Christmas is the possibility of a new thing being said with old, overused words. When John declares that the Word became flesh, he’s not making a statement about a mixing of God-stuff and world-stuff. He’s talking about light flickering forth out of darkness. He’s talking of order taking shape in chaos. He’s talking about a resurrection of the dead, not at the end of the world but here and now, bringing new life and truth to stale words and the chaotic account they effect.

It is less that the Word becomes flesh than revivifies it, makes it alive again. Flesh itself – our flesh – now bears, becomes, the Word, becomes the location of grace and truth.

At least, this is the promise of Christmas, the promise of any decent talk of God’s coming to the world which seeks truly to touch us, to make a difference.

The murders at Bondi unleashed a furore, as they should have. But, like all furores, this one will bring us no closer to grace and truth. We cannot agree on what our words mean, so many mouths have they filled. The furore is really about the words themselves. For this is the trouble with words: they are compromised: they pro-mise contradictory things in different mouths.

Our words are not inherently bad. They are stale. They retain a taste of truth, perhaps, but without grace. But it is the grace we need. It is grace which breaks through as light in darkness; as the sudden, overwhelming appearance of life in the midst of death; as the sur-prise of joy in the midst of despair.

It is of this grace and truth that John writes, identifying its possibility in the appearance of Jesus. We are here today not necessarily because we have felt much of this, or because we have this joy. This is part of the compromising of Christmas: that, these days, Christmas continually tells us that we should be joyful. We are here because we lack but still we long for relief, finally being ourselves but different, our words and actions made new, shifted from a staleness to fullness of life.

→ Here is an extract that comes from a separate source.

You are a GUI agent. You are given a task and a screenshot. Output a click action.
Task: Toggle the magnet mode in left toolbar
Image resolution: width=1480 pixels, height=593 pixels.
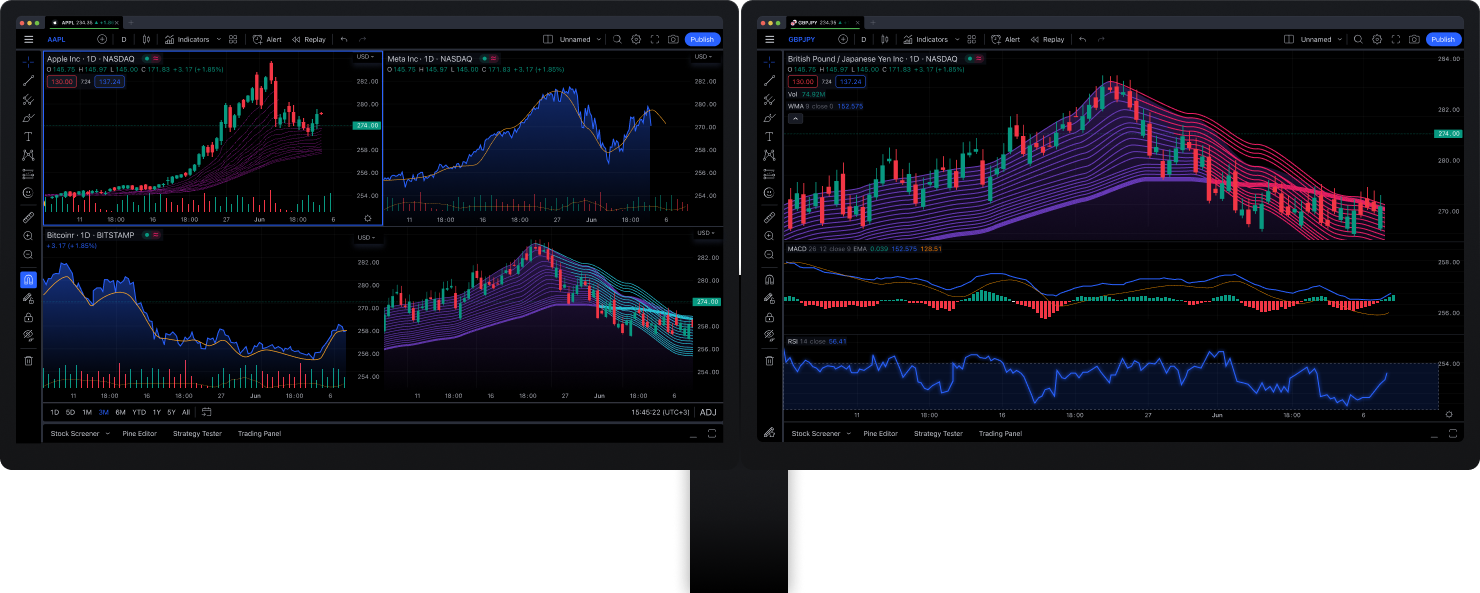coord(28,279)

And so, we don’t gather today merely to remember – if we even do that. Christmas, rather, poses a question: What would it look like if the fullness of life occurred not despite all that has happened to us or we feel will happen, but in the form of all that? What would it look like if what had been stale now tasted like the best we’ve ever tasted? What would it look like if we, with history’s dirty fingerprints all over us, were nonetheless brought again to fullness of life?

Flesh becoming Word

This is what John means when he speaks of the Word become flesh: grace and truth in the midst of the whole catastrophe. The world looks the same – a baby in a cot, an innocent man murdered – but it feels different. And by “feel” I don’t mean to return to mere sentiment or a denial of the hurt the world often is. “Feel” means, here, a re-entry into our compromised words, but now struggling in speech and action against the confusion all around: grace and truth against law and compromise.

This is not an easy calling. In Jesus’ case, it leads to the cross, and it might feel like that for us, as well. But, one way or another, God kills us all in the end, and so the question is really only, What should we say and do until that time, what shall we be?

Seeing what Christ is, coming into the world, let us seek to be what he is and what he makes possible: Light. Life. Grace. Truth: the unfolding of the very heart of God in the midst of a compromised and contradictory world.

This is the gift, and the call, of Christmas.